BEGIN DATA SUPPLIED

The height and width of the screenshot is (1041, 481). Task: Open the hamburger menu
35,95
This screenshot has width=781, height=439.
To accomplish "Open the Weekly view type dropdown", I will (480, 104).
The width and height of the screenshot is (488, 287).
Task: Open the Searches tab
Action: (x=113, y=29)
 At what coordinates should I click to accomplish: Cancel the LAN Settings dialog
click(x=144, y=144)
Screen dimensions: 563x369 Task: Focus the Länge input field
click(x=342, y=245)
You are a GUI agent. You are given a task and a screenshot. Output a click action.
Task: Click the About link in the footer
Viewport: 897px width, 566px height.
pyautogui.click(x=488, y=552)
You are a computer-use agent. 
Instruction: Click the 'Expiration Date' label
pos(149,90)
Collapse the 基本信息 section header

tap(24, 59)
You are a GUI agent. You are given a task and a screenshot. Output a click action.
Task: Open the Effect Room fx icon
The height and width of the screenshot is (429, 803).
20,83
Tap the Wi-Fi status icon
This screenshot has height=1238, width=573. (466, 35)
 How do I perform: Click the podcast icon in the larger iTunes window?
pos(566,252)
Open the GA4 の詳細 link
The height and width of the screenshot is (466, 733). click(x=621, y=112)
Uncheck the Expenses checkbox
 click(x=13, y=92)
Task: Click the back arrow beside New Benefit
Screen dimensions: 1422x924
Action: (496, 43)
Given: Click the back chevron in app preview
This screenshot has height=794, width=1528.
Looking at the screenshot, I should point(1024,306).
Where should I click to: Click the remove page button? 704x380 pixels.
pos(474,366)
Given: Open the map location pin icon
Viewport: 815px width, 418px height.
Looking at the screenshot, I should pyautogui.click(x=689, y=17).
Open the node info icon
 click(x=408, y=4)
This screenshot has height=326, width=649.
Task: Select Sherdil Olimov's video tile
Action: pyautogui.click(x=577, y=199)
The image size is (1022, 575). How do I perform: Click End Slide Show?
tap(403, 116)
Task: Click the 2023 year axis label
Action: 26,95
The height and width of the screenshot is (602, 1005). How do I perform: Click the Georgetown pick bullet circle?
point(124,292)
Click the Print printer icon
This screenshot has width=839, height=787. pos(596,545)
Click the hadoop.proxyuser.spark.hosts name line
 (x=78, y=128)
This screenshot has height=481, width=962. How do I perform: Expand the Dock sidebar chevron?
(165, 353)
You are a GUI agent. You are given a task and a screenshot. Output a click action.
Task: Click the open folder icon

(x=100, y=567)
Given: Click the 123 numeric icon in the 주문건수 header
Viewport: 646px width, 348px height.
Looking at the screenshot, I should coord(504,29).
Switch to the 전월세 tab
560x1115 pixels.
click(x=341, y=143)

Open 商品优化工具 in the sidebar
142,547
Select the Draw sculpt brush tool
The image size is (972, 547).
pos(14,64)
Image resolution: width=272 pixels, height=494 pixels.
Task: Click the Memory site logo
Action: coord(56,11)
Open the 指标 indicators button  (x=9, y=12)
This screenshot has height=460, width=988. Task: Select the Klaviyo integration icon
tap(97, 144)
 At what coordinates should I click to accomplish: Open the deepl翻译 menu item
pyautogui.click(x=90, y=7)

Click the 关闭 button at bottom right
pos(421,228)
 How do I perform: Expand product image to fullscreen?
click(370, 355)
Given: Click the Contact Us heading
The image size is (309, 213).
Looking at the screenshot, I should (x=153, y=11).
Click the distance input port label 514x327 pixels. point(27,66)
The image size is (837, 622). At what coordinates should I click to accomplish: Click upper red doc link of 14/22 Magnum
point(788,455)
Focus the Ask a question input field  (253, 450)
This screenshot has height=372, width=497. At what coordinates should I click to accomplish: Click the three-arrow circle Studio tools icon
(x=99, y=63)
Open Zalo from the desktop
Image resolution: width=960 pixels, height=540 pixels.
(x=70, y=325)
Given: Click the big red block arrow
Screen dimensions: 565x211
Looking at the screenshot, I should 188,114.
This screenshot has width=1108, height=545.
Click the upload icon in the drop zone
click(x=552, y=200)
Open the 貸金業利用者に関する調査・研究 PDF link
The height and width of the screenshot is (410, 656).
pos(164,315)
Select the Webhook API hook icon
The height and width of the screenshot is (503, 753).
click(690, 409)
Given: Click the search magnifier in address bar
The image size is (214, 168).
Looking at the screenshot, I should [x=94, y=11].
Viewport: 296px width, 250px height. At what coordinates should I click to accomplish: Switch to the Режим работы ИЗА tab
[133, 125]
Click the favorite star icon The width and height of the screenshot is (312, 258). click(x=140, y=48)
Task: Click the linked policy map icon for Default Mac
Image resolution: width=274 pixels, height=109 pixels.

END DATA SUPPLIED

WHAT TO DO: Tally the lines of the material above that include the string "back", then give only the tally.

ANSWER TO THE PROBLEM: 2